Listing:
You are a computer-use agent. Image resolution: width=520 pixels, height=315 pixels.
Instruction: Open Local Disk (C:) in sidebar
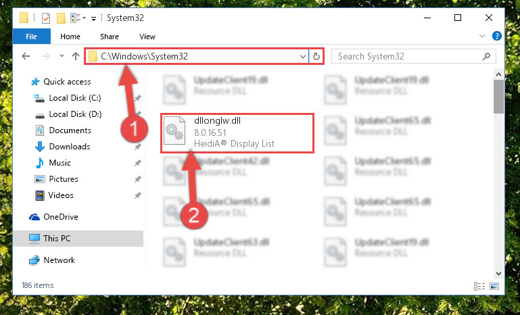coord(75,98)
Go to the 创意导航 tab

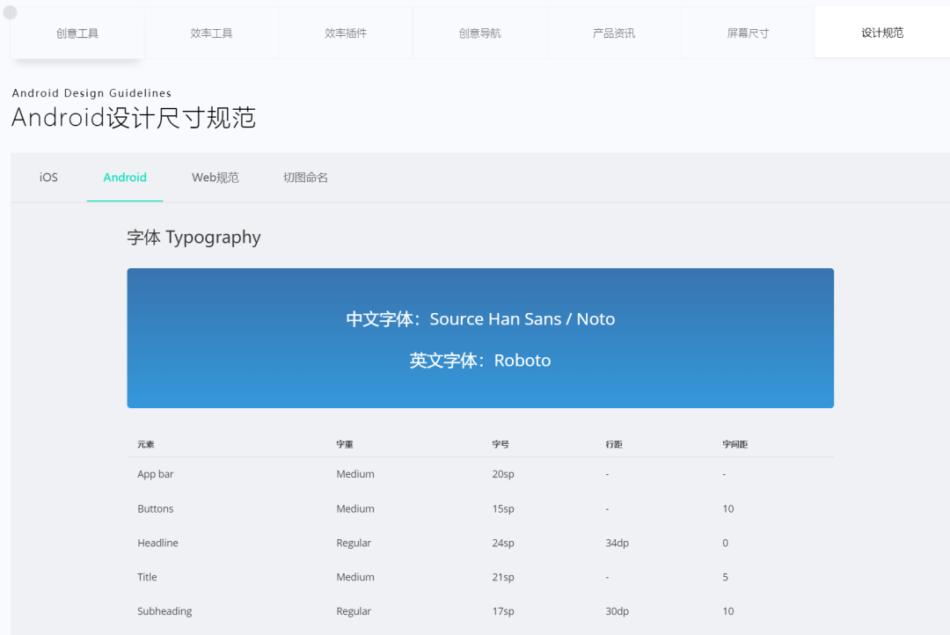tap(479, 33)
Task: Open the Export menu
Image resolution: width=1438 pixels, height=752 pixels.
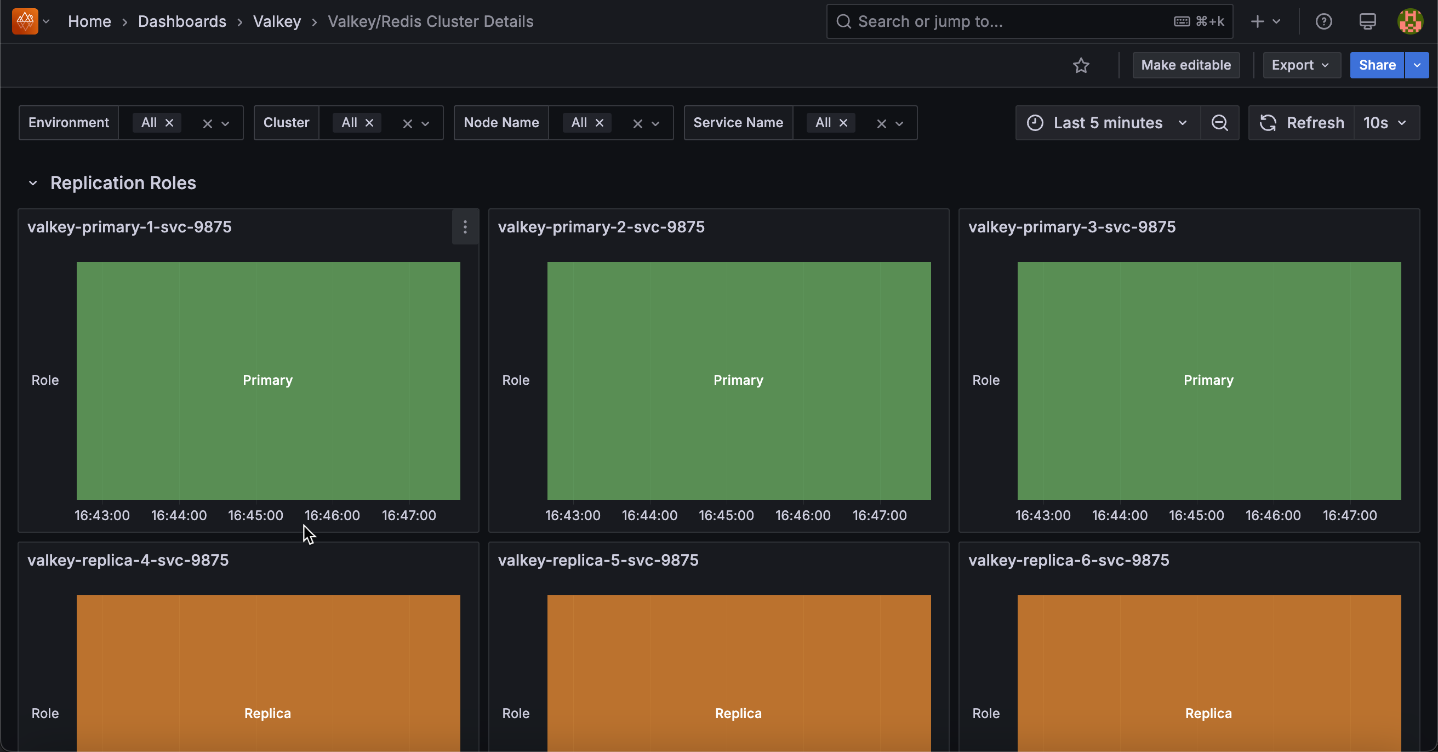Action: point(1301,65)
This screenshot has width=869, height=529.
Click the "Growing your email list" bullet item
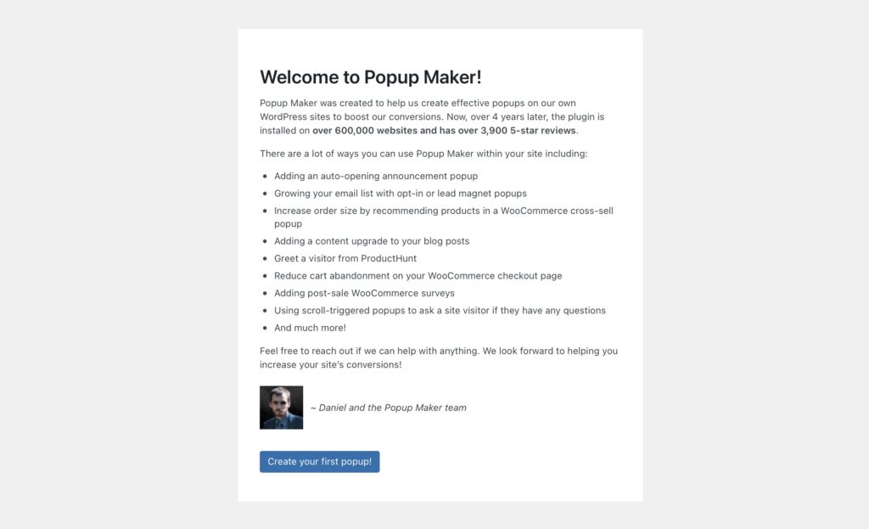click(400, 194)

* * *

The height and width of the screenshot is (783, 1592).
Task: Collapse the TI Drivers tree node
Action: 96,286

---

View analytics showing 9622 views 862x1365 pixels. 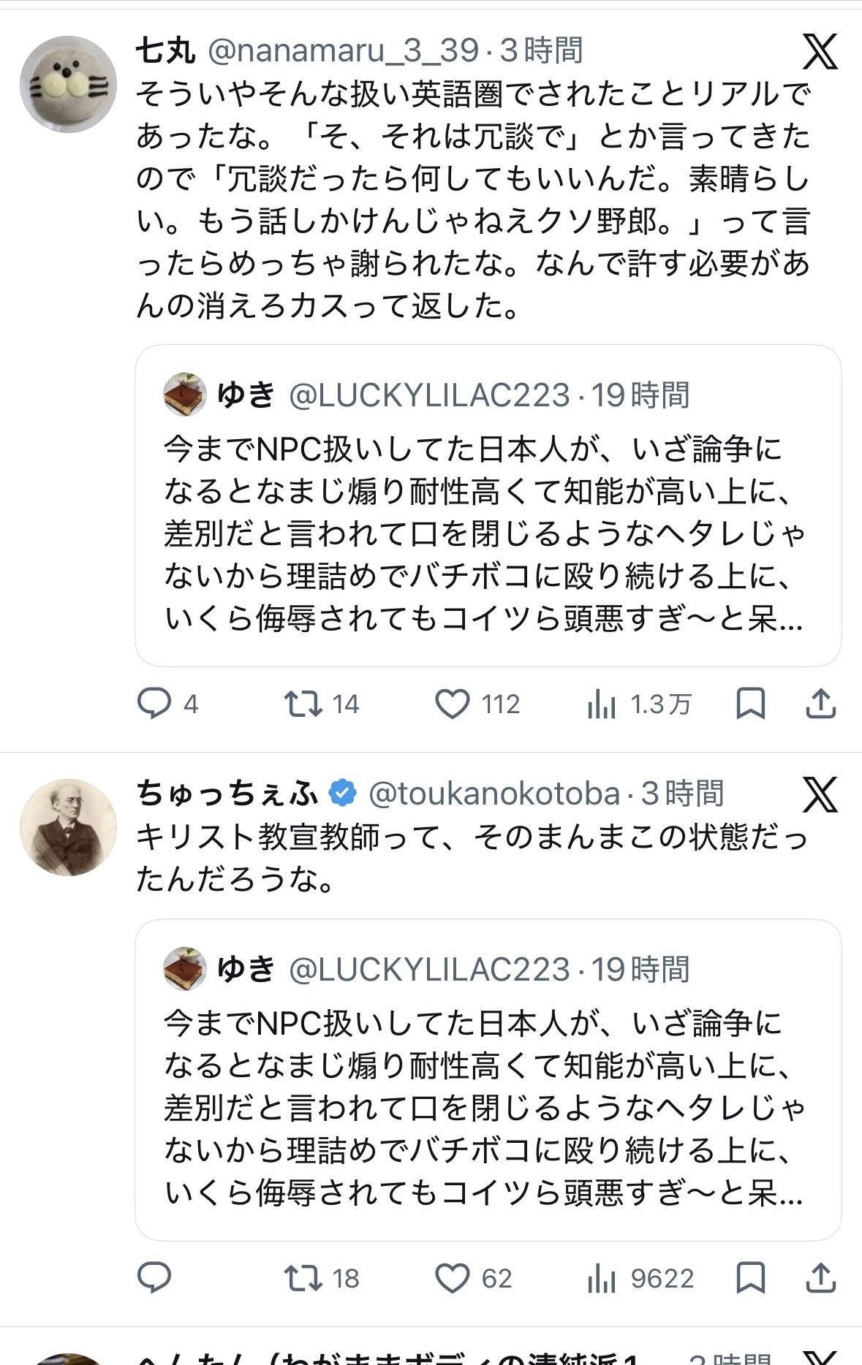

Exercise requirements: Set down the part of the listing that opens with the line containing "Task: Open the Export menu" and closes with the line containing "click(400, 194)", keeping both of those lines and every line between them word for word. Leave the pictures out of your answer.

Solution to this problem:
Task: Open the Export menu
Image resolution: width=1438 pixels, height=752 pixels.
Action: point(1301,65)
This screenshot has width=869, height=529.
Click the "Growing your email list" bullet item
click(400, 194)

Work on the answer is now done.